From a8e58e04efc5b57a2425595eaf1e049c23a37352 Mon Sep 17 00:00:00 2001
From: ines <ines@ines.io>
Date: Sat, 27 May 2017 17:57:10 +0200
Subject: [PATCH 04/10] Add symbols class to punctuation rules to handle emoji
 (see #1088)
MIME-Version: 1.0
Content-Type: text/plain; charset=UTF-8
Content-Transfer-Encoding: 8bit

Currently doesn't work for Hungarian, because of conflicts with the
custom punctuation rules. Also doesn't take multi-character emoji like
👩🏽‍💻 into account.
---
 spacy/lang/bn/punctuation.py             | 10 +++++-----
 spacy/lang/char_classes.py               |  5 +++--
 spacy/lang/punctuation.py                | 11 ++++++-----
 spacy/tests/tokenizer/test_exceptions.py | 12 +++++++++---
 4 files changed, 23 insertions(+), 15 deletions(-)

diff --git a/spacy/lang/bn/punctuation.py b/spacy/lang/bn/punctuation.py
index 66b7d967c..96485dd55 100644
--- a/spacy/lang/bn/punctuation.py
+++ b/spacy/lang/bn/punctuation.py
@@ -1,8 +1,8 @@
 # coding: utf8
 from __future__ import unicode_literals
 
-from ..char_classes import LIST_PUNCT, LIST_ELLIPSES, LIST_QUOTES, UNITS
-from ..char_classes import ALPHA_LOWER, ALPHA_UPPER, ALPHA, HYPHENS, QUOTES
+from ..char_classes import LIST_PUNCT, LIST_ELLIPSES, LIST_QUOTES, LIST_ICONS
+from ..char_classes import ALPHA_LOWER, ALPHA_UPPER, ALPHA, HYPHENS, QUOTES, UNITS
 
 
 _currency = r"\$|¢|£|€|¥|฿|৳"
@@ -10,16 +10,16 @@ _quotes = QUOTES.replace("'", '')
 _list_punct = LIST_PUNCT + '। ॥'.strip().split()
 
 
-_prefixes = ([r'\+'] + _list_punct + LIST_ELLIPSES + LIST_QUOTES)
+_prefixes = ([r'\+'] + _list_punct + LIST_ELLIPSES + LIST_QUOTES + LIST_ICONS)
 
-_suffixes = (_list_punct + LIST_ELLIPSES + LIST_QUOTES +
+_suffixes = (_list_punct + LIST_ELLIPSES + LIST_QUOTES + LIST_ICONS +
              [r'(?<=[0-9])\+',
               r'(?<=°[FfCcKk])\.',
               r'(?<=[0-9])(?:{})'.format(_currency),
               r'(?<=[0-9])(?:{})'.format(UNITS),
               r'(?<=[{}(?:{})])\.'.format('|'.join([ALPHA_LOWER, r'%²\-\)\]\+', QUOTES]), _currency)])

> _SUPPLIED DATA_
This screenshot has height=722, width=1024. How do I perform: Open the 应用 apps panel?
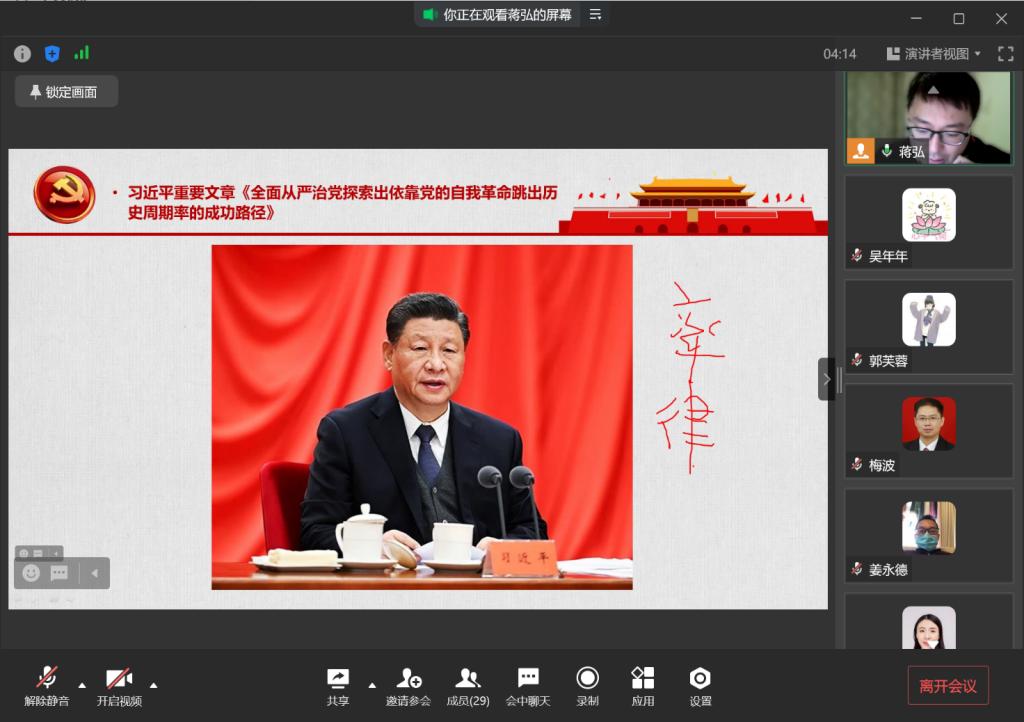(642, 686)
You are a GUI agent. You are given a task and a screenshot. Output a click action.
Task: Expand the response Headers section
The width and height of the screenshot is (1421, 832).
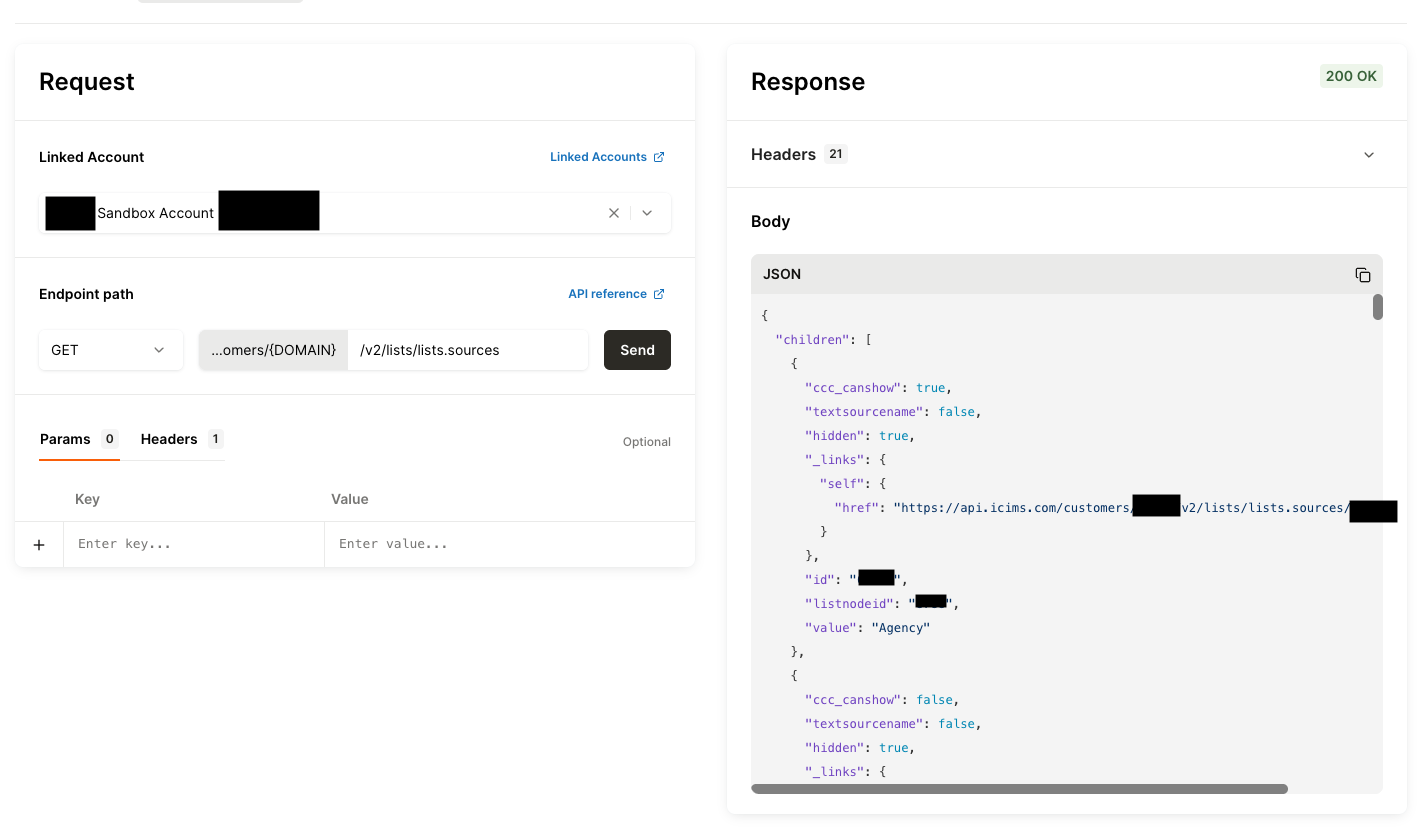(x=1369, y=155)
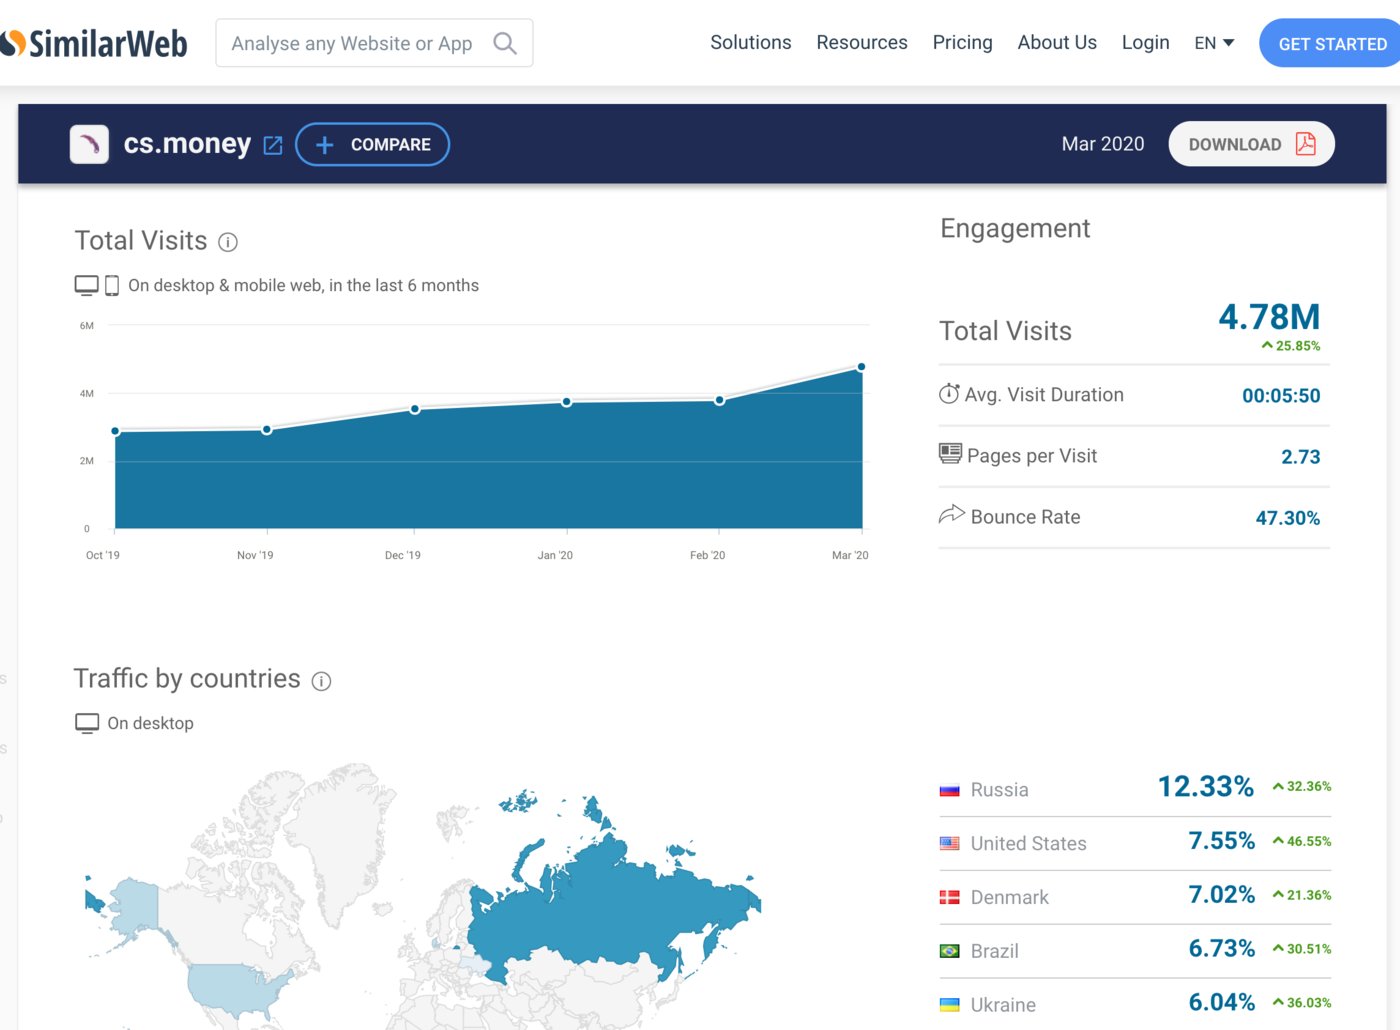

> _EXERCISE DESCRIPTION_
Can you continue the emoji punctuation patch, picking up right after its last line?

> _RESULT FOR THIS TASK_
 
-_infixes = (LIST_ELLIPSES +
+_infixes = (LIST_ELLIPSES + LIST_ICONS +
             [r'(?<=[{}])\.(?=[{}])'.format(ALPHA_LOWER, ALPHA_UPPER),
              r'(?<=[{a}]),(?=[{a}])'.format(a=ALPHA),
              r'(?<=[{a}"])[:<>=](?=[{a}])'.format(a=ALPHA),
diff --git a/spacy/lang/char_classes.py b/spacy/lang/char_classes.py
index 5b81eddde..bec685646 100644
--- a/spacy/lang/char_classes.py
+++ b/spacy/lang/char_classes.py
@@ -20,7 +20,6 @@ _upper = [_latin_upper]
 _lower = [_latin_lower]
 _uncased = [_bengali, _hebrew]
 
-
 ALPHA = merge_char_classes(_upper + _lower + _uncased)
 ALPHA_LOWER = merge_char_classes(_lower + _uncased)
 ALPHA_UPPER = merge_char_classes(_upper + _uncased)
@@ -33,13 +32,14 @@ _currency = r'\$ £ € ¥ ฿ US\$ C\$ A\$'
 _punct = r'… , : ; \! \? ¿ ¡ \( \) \[ \] \{ \} < > _ # \* &'
 _quotes = r'\' \'\' " ” “ `` ` ‘ ´ ‚ , „ » «'
 _hyphens = '- – — -- ---'
-
+_other_symbols = r'[\p{So}]'
 
 UNITS = merge_chars(_units)
 CURRENCY = merge_chars(_currency)
 QUOTES = merge_chars(_quotes)
 PUNCT = merge_chars(_punct)
 HYPHENS = merge_chars(_hyphens)
+ICONS = _other_symbols
 
 LIST_UNITS = split_chars(_units)
 LIST_CURRENCY = split_chars(_currency)
@@ -47,3 +47,4 @@ LIST_QUOTES = split_chars(_quotes)
 LIST_PUNCT = split_chars(_punct)
 LIST_HYPHENS = split_chars(_hyphens)
 LIST_ELLIPSES = [r'\.\.+', '…']
+LIST_ICONS = [_other_symbols]
diff --git a/spacy/lang/punctuation.py b/spacy/lang/punctuation.py
index 74bb28f5f..680f5cff0 100644
--- a/spacy/lang/punctuation.py
+++ b/spacy/lang/punctuation.py
@@ -2,15 +2,16 @@
 from __future__ import unicode_literals
 
 from .char_classes import LIST_PUNCT, LIST_ELLIPSES, LIST_QUOTES, LIST_CURRENCY
-from .char_classes import ALPHA_LOWER, ALPHA_UPPER, ALPHA, HYPHENS, QUOTES
-from .char_classes import CURRENCY, UNITS
+from .char_classes import LIST_ICONS, ALPHA_LOWER, ALPHA_UPPER, ALPHA, HYPHENS
+from .char_classes import QUOTES, CURRENCY, UNITS
 
 
 _prefixes = (['§', '%', '=', r'\+'] + LIST_PUNCT + LIST_ELLIPSES + LIST_QUOTES +
-             LIST_CURRENCY)
+             LIST_CURRENCY + LIST_ICONS)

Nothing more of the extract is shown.